Records for this exercise Block Start

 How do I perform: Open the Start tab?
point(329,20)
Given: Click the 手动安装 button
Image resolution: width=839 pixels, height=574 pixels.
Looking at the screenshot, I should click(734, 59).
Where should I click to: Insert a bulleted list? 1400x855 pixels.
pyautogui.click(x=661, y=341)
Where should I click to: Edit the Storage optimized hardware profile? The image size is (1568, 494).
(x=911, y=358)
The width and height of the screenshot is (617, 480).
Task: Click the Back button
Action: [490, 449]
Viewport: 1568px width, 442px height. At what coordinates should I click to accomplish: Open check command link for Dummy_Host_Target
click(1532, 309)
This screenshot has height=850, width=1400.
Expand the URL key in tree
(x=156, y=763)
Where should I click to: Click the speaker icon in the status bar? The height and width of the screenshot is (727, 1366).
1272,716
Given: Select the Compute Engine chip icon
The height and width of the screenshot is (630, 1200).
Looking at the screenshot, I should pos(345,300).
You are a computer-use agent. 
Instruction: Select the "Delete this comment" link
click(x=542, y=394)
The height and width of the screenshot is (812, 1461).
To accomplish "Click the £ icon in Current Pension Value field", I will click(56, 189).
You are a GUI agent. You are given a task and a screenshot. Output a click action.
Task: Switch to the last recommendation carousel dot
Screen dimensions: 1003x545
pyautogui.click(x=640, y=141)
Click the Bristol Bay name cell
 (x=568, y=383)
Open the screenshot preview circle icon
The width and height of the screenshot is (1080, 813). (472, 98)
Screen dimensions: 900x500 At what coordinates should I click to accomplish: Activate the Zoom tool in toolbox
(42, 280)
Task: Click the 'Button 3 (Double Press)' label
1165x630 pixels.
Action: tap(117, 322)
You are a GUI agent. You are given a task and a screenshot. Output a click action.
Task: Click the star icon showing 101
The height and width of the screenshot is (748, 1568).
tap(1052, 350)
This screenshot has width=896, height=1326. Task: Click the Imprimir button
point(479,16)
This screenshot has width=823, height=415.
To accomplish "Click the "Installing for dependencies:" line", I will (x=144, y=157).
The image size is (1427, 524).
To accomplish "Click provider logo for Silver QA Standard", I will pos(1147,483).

Records for this exercise Block End

→ Task goal
Give back all of the records exactly as they were provided above.

→ Reply to the exercise
 How do I perform: Open the Start tab?
point(329,20)
Given: Click the 手动安装 button
Image resolution: width=839 pixels, height=574 pixels.
Looking at the screenshot, I should click(734, 59).
Where should I click to: Insert a bulleted list? 1400x855 pixels.
pyautogui.click(x=661, y=341)
Where should I click to: Edit the Storage optimized hardware profile? The image size is (1568, 494).
(x=911, y=358)
The width and height of the screenshot is (617, 480).
Task: Click the Back button
Action: [490, 449]
Viewport: 1568px width, 442px height. At what coordinates should I click to accomplish: Open check command link for Dummy_Host_Target
click(1532, 309)
This screenshot has height=850, width=1400.
Expand the URL key in tree
(x=156, y=763)
Where should I click to: Click the speaker icon in the status bar? The height and width of the screenshot is (727, 1366).
1272,716
Given: Select the Compute Engine chip icon
The height and width of the screenshot is (630, 1200).
Looking at the screenshot, I should pos(345,300).
You are a computer-use agent. 
Instruction: Select the "Delete this comment" link
click(x=542, y=394)
The height and width of the screenshot is (812, 1461).
To accomplish "Click the £ icon in Current Pension Value field", I will click(56, 189).
You are a GUI agent. You are given a task and a screenshot. Output a click action.
Task: Switch to the last recommendation carousel dot
Screen dimensions: 1003x545
pyautogui.click(x=640, y=141)
Click the Bristol Bay name cell
 (x=568, y=383)
Open the screenshot preview circle icon
The width and height of the screenshot is (1080, 813). (472, 98)
Screen dimensions: 900x500 At what coordinates should I click to accomplish: Activate the Zoom tool in toolbox
(42, 280)
Task: Click the 'Button 3 (Double Press)' label
1165x630 pixels.
Action: tap(117, 322)
You are a GUI agent. You are given a task and a screenshot. Output a click action.
Task: Click the star icon showing 101
The height and width of the screenshot is (748, 1568).
tap(1052, 350)
This screenshot has width=896, height=1326. Task: Click the Imprimir button
point(479,16)
This screenshot has width=823, height=415.
To accomplish "Click the "Installing for dependencies:" line", I will (x=144, y=157).
The image size is (1427, 524).
To accomplish "Click provider logo for Silver QA Standard", I will pos(1147,483).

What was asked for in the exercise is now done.